Graduates of approved medication aide training programs must take and pass a state test called the Medication Aide Certification Examination, abbreviated as MACE for short, in order to receive a state-issued practice permit as a certified medication aide. In most states, the MACE typically consists of 100 test questions that directly pertain to safe medication therapy.
The best way to prepare for the MACE is to repeatedly answer medication aide practice test questions prior to sitting for the state exam. To prepare for this exam, a student should answer multiple practice test questions on a daily basis because repetition is the key to retaining the knowledge.
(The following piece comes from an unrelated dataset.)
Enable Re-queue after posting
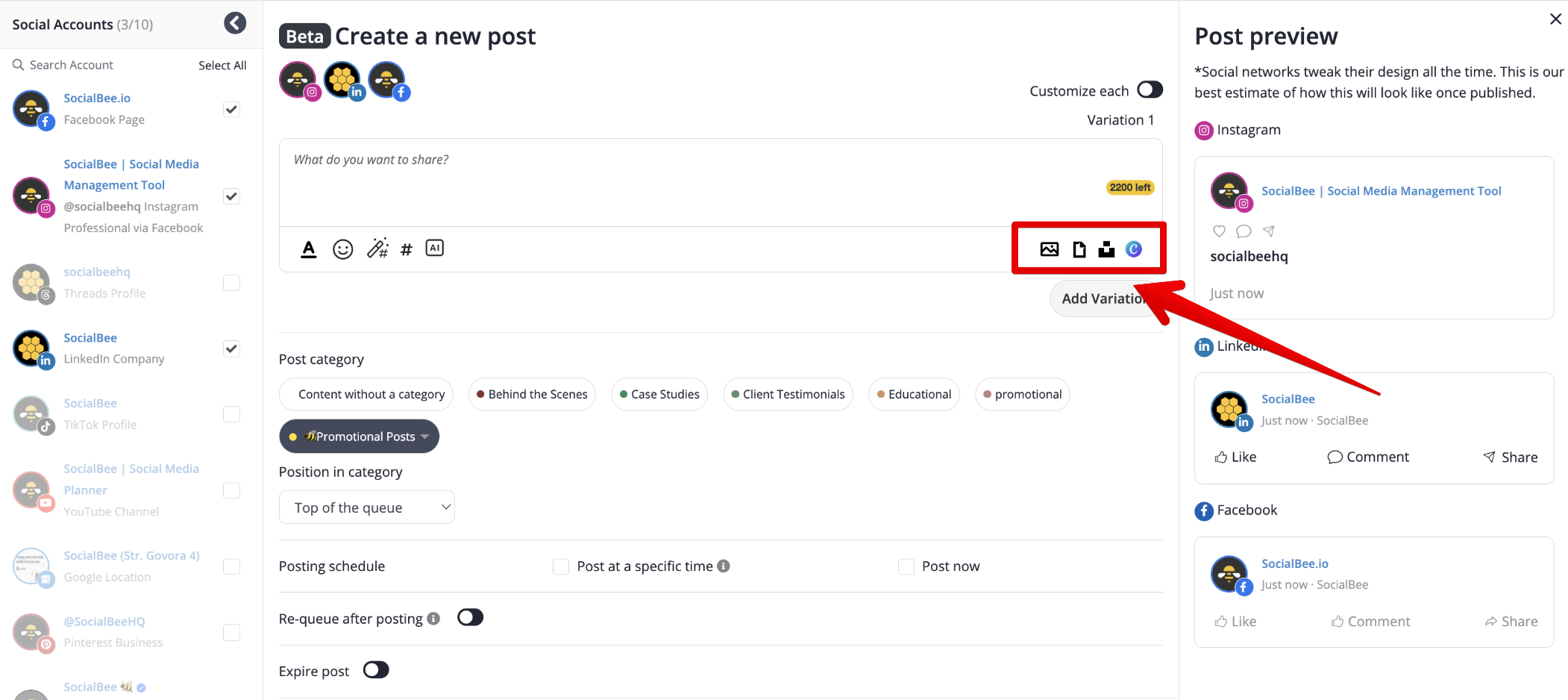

In addition to answering test questions every single day, students should also review the rationales behind each answer.
QUESTION: What reason(s) should medication aides obey the six rights of medication administration each time medications are administered?
A. Recent changes might have been made on the dosage of the medication
B. Recent changes may have been made on the time the medication is to be given
C. Recent changes may have been made on the route the medication is to be given
D. All of the above
RATIONALE: Safe medication therapy involves checking the six rights of medication therapy each time medicines are administered. The six rights of medication administration include the following: 1) right patient 2) right medication 3) right dose 4) right route 5) right time, and 6) right documentation.
Due to the fact that a patient’s medication orders, times, dosages and routes often change at the physician’s discretion, adherence to the six rights of medication administration ensures patient safety in the realm of medication therapy. In addition, doctors often hold or discontinue medications, so the prudent medication aide would review the six rights of medication administration to avoid giving a medicine that the patient is no longer supposed to receive.
QUESTION: During the routine end-of-shift counting of controlled drugs, the medication aide notices that 10 pills of Xanax (Alprazolam) are missing from a prescription pill bottle. No one knows why the pills are missing. Which action should the medication aide take next?
A. Notify the charge nurse
B. Document the 10 pills as having been administered to a patient
C. Notify the administrator of the facility
D. Do nothing at the moment since 10 pills is not a large shortage
RATIONALE: The medication aide should notify the charge nurse each time the end-of-shift controlled drug medication count is inaccurate. This is true whether there is a shortage or overage of controlled medication. Controlled drugs are regulated by the Drug Enforcement Agency (DEA). Additionally, the charge nurse knows the facility policies and procedures on how to proceed if the controlled medication drug count is not accurate.
It is not usually necessary to notify the facility administrator of issues relating to controlled medications. A medication aide who falsely documents the missing pills as having been given to a patient is engaging in falsification of medical records since the medication administration record (MAR) is an official medical record.
QUESTION: The medication aide is supposed to administer Metoprolol Tartrate (Lopressor) once per day at 8:00 a.m per the doctor’s order. The medication order has parameters to “hold if the pulse is less than 60.” The patient’s pulse is 55 this morning. What action should the medication aide take next?
A. Administer it anyway since a pulse of 55 is close enough to 60
B. Hold the medication and document it
C. Hold the medication, document it and immediately notify the patient’s nurse
D. Hold the medication, document it, and recheck the patient’s pulse to see if it reaches 60 beats per minute later in the morning
RATIONALE: It is common for some doctors to include vital sign parameters when ordering cardioactive medications that affect the heart rate and/or blood pressure. If the patient’s heart rate or blood pressure readings are less than the parameters associated with a medication order, the medication aide should hold the medication, document the action, and immediately notify the nurse.
Administering the medication could harm the patient by adversely affecting the heart rate. The prudent medication aide would not simply hold a medication and just document it without notifying the nurse because a low pulse may or may not signify a change in the patient’s usual condition.